Other Data in PUDL¶
This page describes minor datasets that are included in PUDL, datasets from which we’ve only integrated a small portion of the available data, or datasets that are included with little to no processing, and thus don’t yet have their own dedicated page under Data Sources. Or just data sources for which we haven’t yet compiled a complete description.
Census DP1¶
The US Census Demographic Profile 1 (DP1) provides Census tract, county, and state-level demographic information, along with the geometries defining those areas. We use this information in generating historical utility and balancing authority service territories based on FERC 714 and EIA 861 data. Currently, we are distributing the Census DP1 data as a standalone SQLite DB which is converted directly from the original geodatabase distributed by the US Census Bureau.

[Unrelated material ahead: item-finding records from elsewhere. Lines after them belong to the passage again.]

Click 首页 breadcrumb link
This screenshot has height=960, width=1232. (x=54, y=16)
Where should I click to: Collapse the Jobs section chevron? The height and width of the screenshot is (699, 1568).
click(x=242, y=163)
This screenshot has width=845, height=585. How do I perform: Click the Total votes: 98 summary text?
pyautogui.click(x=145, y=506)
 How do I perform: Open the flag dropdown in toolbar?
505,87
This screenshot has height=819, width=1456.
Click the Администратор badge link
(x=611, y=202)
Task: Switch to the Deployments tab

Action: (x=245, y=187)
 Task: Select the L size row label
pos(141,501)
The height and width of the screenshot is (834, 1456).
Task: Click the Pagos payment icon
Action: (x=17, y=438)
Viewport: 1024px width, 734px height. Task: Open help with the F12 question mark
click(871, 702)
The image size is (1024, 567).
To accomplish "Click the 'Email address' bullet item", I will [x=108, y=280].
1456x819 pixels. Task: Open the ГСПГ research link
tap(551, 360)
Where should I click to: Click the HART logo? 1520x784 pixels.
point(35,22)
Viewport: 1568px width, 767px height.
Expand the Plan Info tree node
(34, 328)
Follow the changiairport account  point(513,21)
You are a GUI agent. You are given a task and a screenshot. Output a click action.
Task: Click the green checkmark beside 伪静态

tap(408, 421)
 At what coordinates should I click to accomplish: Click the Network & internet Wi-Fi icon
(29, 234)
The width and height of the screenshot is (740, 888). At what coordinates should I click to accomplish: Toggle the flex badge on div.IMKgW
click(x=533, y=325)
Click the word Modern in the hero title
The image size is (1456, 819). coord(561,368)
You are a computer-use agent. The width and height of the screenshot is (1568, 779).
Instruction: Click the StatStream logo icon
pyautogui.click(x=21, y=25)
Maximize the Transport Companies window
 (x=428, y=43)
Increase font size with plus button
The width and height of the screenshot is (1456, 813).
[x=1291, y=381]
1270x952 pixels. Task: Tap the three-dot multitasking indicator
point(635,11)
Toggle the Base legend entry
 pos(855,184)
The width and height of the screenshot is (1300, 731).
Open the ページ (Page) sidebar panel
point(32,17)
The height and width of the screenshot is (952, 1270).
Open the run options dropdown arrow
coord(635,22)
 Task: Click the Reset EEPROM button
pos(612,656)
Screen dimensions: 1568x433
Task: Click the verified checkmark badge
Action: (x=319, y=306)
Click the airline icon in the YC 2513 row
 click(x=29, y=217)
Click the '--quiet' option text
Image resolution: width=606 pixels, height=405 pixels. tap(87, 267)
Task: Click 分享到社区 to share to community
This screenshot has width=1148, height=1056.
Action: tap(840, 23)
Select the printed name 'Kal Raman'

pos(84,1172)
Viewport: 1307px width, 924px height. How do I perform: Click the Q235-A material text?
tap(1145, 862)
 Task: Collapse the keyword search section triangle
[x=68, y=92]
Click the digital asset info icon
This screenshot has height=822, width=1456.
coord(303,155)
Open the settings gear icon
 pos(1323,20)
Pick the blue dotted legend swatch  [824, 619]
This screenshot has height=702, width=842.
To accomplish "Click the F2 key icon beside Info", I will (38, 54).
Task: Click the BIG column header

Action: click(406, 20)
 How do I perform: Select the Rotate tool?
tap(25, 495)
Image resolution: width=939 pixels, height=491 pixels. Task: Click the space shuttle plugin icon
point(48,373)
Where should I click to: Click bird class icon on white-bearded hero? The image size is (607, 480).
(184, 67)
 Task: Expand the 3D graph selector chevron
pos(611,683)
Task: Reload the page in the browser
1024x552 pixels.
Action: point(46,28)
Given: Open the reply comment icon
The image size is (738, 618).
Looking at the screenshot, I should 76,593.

EPA CAMD to EIA Power Sector Data Crosswalk¶
The original EPA CAMD to EIA crosswalk
was published by the US Environmental Protection Agency on GitHub and connects EPA CAMD
emissions units (smokestacks) which appear in EPA Hourly Continuous Emission Monitoring System (CEMS) with corresponding EIA
plant components reported in EIA Forms 860 and 923 (plant_id_eia
, boiler_id
,
generator_id
). This many-to-many connection is necessary because pollutants from
various plant parts are collecitvely emitted and measured from one point-source.
The original crosswalk was generated using only 2018 data. However, there is useful information in all years of data, and we augment the crosswalk that they publish on GitHub by running their code against all available later years of data.
Re-running the crosswalk pulls the latest data from the
CAMD FACT API
which results in some changes to the generator and unit IDs reported on the EPA side of
the crosswalk. The changes only result in the addition of new units and generators in
the EPA data, with no changes to matches at the plant level (other than identification
of new plant-plant matches). We derive sub-plant IDs (subplant_id
) from the
crosswalk in the table core_epa__assn_eia_epacamd_subplant_ids. Note that these
IDs are not necessarily stable across multiple releases of this data, and should not be
hard-coded into analyses.
EIA Annual Energy Outlook (AEO)¶
The EIA’s Annual Energy Outlook underwent a
major overhaul in 2024, but we’ve integrated a few key tables from the earlier data.
These are just a small subset of the dozens of tables that have historically been part
of the AEO. Look for eiaaeo
in the table name to find this data.
NREL Annual Technology Baseline (ATB)¶
NREL publishes Annual Technology Baseline (ATB) data for the
Electricity and
Transportation sectors. We have integrated the
Electricity sector data into the PUDL DB, but haven’t yet fully documented the data
source. Look for nrelatb
in the table name.
FERC DBF & XBRL Data¶
FERC publishes Forms 1, 2, 6, and 60 data as VisualFoxPro DBF files (2020 and earlier) and XBRL documents (2021 and later). We distribute these data as standalone SQLite database files which contain all the data from the original FERC filings, but converted to a more easily accessible format. Only a few dozen of the highest priority FERC Form 1 tables have been integrated into the main PUDL database. See the Data Access page for detailed instructions.
FERC Form 2¶
FERC Form 2 is analogous to FERC Form 1, but reports on the finances of gas, rather than electric utilities. Unfortunately because FERC’s jurisdiction over gas utilities is more limited than for electricity, Form 2 mostly describes interstate gas transmission pipeline companies, and not local gas distribution utilities.
FERC Form 6¶
FERC Form 6 (Annual Report of Oil Pipeline Companies) is a comprehensive financial and operating report submitted for oil pipelines rate regulation and financial audits.
FERC Form 60¶
FERC Form 60 (Annual Report of Centralized Service Companies) is a comprehensive financial and operating report submitted for centralized service companies. These are utility subsidaries that provide services to more than one type of utility (electric, gas, or oil pipeline) such that they don’t fit into any of the above Forms 1, 2, or 6.